Saved entries
........

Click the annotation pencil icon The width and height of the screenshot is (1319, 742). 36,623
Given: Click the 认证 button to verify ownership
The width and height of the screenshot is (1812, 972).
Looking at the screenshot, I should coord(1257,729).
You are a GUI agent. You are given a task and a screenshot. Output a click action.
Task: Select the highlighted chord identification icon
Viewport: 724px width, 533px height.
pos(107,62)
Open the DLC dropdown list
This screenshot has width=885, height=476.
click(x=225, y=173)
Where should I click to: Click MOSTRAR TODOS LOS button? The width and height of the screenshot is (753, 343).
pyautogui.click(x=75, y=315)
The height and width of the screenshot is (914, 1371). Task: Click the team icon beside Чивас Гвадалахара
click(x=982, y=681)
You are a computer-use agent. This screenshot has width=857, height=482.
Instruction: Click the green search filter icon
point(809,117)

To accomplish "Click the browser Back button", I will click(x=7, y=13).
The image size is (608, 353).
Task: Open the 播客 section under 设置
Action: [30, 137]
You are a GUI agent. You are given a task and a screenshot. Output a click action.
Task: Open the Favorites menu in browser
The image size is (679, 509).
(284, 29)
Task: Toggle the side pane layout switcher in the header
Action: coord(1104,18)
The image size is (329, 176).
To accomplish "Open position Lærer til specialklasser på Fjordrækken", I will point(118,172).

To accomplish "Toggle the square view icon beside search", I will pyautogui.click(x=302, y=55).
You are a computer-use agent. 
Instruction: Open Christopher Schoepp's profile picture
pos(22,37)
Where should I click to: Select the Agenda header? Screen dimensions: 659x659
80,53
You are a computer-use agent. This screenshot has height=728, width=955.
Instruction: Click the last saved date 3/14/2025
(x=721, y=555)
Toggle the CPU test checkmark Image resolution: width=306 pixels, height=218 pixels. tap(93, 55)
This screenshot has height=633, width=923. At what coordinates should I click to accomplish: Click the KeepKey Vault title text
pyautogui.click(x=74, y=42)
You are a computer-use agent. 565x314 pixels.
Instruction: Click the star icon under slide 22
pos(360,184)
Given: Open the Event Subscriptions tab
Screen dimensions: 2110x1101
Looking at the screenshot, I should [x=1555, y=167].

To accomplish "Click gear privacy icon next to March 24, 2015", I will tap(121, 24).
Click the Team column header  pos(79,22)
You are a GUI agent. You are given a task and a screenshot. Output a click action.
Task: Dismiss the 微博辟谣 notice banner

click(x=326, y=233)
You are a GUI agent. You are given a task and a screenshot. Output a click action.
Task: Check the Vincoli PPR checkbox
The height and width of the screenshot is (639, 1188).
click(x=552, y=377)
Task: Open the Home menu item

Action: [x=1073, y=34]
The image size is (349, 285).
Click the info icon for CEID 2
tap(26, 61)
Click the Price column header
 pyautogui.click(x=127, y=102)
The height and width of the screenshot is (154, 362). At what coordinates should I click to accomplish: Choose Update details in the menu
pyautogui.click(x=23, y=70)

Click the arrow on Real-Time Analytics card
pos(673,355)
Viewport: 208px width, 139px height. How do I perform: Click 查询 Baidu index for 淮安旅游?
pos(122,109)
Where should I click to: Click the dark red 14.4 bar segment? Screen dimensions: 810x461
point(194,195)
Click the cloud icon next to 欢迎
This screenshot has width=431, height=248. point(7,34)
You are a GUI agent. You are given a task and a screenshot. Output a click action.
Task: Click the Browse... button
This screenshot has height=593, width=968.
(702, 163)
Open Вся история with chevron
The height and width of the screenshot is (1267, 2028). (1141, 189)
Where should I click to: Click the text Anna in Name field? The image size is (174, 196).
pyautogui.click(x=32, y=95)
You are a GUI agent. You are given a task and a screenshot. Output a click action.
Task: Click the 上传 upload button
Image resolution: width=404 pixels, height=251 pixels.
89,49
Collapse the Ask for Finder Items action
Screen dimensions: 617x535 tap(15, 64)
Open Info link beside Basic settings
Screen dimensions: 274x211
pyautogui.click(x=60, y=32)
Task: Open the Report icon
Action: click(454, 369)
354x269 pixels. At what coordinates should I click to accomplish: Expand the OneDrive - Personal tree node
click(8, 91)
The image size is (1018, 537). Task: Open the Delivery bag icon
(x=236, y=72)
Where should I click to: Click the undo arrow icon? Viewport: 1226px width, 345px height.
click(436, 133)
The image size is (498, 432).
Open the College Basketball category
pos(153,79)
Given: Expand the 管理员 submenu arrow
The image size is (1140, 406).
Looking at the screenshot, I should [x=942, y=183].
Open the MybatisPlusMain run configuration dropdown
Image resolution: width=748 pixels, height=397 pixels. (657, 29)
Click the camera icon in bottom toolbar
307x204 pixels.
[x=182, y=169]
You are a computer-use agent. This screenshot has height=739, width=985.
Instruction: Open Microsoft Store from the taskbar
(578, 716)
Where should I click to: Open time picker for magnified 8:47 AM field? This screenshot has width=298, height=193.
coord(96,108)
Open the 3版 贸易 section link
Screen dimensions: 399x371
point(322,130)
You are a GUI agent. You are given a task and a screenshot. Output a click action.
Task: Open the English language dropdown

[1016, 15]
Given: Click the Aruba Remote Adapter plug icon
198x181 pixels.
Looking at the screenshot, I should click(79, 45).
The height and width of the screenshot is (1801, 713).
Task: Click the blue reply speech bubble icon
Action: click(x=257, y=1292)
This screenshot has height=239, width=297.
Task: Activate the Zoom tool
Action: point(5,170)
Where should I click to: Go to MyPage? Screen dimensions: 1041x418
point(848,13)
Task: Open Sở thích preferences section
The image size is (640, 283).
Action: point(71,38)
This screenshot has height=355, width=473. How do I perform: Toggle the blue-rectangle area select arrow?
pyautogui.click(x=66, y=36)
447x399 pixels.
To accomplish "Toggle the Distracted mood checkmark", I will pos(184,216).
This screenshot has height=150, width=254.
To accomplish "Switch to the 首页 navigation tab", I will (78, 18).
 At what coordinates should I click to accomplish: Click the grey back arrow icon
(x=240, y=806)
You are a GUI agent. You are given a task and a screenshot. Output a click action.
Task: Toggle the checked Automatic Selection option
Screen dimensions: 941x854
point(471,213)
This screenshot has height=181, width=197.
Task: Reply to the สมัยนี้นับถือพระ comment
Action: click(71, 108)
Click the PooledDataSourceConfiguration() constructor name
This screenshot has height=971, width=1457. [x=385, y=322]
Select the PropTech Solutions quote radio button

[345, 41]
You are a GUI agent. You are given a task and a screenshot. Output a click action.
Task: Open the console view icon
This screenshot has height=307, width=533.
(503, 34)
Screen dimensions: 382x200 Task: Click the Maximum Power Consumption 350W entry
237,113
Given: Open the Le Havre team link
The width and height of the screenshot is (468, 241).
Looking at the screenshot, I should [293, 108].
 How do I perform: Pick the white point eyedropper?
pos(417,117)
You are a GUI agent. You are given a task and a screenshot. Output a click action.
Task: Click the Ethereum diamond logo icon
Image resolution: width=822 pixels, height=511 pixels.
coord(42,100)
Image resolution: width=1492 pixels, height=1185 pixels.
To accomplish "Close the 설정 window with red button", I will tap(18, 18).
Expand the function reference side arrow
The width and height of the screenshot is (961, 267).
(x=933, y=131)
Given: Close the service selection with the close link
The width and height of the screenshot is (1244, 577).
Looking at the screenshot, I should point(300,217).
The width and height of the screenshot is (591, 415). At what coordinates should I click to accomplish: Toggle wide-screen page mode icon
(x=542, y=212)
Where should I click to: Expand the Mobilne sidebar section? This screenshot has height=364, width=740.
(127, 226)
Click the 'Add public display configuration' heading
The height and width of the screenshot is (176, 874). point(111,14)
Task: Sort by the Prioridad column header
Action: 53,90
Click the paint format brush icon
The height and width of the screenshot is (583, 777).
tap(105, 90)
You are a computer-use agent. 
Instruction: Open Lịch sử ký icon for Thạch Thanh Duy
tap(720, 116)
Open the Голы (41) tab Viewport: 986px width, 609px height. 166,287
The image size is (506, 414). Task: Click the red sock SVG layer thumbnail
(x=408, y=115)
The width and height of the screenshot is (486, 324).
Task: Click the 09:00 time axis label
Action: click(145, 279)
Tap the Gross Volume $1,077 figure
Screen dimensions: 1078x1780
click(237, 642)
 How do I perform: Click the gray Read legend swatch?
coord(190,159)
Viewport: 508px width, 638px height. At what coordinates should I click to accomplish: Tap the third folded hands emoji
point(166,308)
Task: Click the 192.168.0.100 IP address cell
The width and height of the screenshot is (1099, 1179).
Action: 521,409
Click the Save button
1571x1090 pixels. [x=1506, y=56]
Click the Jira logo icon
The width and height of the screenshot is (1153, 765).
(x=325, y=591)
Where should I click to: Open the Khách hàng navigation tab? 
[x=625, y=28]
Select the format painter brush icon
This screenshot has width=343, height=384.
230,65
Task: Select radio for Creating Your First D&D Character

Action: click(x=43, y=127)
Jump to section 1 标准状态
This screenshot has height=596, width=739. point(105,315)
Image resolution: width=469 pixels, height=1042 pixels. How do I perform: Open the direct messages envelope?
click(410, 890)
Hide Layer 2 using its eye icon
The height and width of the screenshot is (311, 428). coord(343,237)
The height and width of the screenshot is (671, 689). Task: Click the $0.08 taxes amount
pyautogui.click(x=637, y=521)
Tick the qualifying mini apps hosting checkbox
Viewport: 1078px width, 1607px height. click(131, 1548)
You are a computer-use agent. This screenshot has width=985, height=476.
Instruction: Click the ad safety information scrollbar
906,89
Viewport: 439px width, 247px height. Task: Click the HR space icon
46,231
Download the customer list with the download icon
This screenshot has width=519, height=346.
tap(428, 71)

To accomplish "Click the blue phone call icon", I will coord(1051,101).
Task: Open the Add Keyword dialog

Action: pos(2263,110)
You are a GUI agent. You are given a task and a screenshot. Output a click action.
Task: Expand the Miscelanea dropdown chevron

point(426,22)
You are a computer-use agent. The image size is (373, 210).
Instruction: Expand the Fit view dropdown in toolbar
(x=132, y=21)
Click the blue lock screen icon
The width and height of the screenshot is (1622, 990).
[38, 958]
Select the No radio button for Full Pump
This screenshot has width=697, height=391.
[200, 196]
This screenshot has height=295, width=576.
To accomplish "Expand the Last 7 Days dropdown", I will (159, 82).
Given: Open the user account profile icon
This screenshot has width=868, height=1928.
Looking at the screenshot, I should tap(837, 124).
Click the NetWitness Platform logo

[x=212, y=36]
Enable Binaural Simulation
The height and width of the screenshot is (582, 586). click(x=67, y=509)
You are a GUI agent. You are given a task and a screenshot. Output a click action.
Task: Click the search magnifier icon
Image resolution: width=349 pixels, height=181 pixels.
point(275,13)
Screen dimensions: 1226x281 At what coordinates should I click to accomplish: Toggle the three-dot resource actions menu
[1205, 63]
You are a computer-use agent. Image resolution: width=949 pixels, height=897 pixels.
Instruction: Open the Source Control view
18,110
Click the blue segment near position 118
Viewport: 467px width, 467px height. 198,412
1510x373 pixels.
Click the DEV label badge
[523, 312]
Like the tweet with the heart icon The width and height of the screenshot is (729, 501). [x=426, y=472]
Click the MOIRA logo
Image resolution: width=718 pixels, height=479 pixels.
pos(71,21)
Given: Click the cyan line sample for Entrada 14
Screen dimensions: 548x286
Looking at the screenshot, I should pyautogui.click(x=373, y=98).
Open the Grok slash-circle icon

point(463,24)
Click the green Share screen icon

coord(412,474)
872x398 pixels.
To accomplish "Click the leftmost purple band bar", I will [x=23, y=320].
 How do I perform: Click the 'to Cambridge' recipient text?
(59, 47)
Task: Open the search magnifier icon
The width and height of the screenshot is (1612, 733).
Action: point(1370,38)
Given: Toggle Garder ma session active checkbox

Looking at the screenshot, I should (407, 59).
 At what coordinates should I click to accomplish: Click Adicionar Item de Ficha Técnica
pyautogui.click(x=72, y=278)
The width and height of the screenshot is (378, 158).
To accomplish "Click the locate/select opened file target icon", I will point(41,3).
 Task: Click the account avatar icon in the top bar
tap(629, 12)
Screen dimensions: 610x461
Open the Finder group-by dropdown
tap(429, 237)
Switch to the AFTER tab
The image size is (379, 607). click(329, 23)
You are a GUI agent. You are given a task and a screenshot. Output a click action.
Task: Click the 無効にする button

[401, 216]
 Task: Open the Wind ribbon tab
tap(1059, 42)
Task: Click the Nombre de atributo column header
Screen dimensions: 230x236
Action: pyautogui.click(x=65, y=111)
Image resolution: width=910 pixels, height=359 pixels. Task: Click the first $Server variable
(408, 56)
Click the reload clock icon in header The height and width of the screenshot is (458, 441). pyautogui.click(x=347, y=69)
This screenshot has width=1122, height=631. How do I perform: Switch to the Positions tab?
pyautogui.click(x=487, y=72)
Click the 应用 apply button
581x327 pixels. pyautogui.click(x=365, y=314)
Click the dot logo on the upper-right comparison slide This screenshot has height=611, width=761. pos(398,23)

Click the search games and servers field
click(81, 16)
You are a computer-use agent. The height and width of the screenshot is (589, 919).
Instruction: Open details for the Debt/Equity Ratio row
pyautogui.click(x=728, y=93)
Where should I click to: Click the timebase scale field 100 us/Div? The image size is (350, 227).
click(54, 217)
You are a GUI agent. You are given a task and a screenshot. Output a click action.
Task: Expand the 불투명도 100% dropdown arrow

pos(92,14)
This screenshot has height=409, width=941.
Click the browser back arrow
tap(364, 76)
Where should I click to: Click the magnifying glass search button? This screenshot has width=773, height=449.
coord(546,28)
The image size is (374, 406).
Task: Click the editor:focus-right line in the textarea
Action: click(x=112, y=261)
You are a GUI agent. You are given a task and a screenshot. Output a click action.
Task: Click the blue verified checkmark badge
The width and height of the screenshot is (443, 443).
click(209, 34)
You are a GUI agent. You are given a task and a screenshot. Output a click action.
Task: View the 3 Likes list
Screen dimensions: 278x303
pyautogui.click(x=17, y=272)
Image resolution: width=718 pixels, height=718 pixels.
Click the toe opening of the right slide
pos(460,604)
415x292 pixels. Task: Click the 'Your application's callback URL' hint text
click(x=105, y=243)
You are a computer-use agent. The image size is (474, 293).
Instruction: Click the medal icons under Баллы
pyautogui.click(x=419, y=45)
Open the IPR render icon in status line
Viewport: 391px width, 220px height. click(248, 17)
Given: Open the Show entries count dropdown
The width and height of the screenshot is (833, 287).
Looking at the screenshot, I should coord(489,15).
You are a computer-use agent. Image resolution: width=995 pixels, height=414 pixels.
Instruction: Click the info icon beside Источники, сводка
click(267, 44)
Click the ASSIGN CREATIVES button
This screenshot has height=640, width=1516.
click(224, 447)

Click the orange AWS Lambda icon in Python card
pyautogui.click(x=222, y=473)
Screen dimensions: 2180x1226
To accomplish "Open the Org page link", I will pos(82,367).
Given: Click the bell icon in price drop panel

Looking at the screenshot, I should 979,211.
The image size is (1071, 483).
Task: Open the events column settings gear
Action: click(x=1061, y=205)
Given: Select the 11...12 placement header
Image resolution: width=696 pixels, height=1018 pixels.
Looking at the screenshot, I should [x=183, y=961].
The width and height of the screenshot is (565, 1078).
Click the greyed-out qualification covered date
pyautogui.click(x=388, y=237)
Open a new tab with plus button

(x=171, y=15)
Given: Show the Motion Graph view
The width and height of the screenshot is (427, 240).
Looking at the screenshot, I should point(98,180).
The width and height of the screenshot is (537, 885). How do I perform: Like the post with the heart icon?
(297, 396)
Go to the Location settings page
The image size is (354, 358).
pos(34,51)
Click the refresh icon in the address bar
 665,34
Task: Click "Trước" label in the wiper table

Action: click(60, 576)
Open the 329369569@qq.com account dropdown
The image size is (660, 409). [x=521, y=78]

........

▶ _SHORT EXERCISE_
Tally the lines of the listing above that contain the string "what", treating uppercase and lowercase as different. Reply with the number alone.

▶ _OUTPUT FOR THIS EXERCISE_
8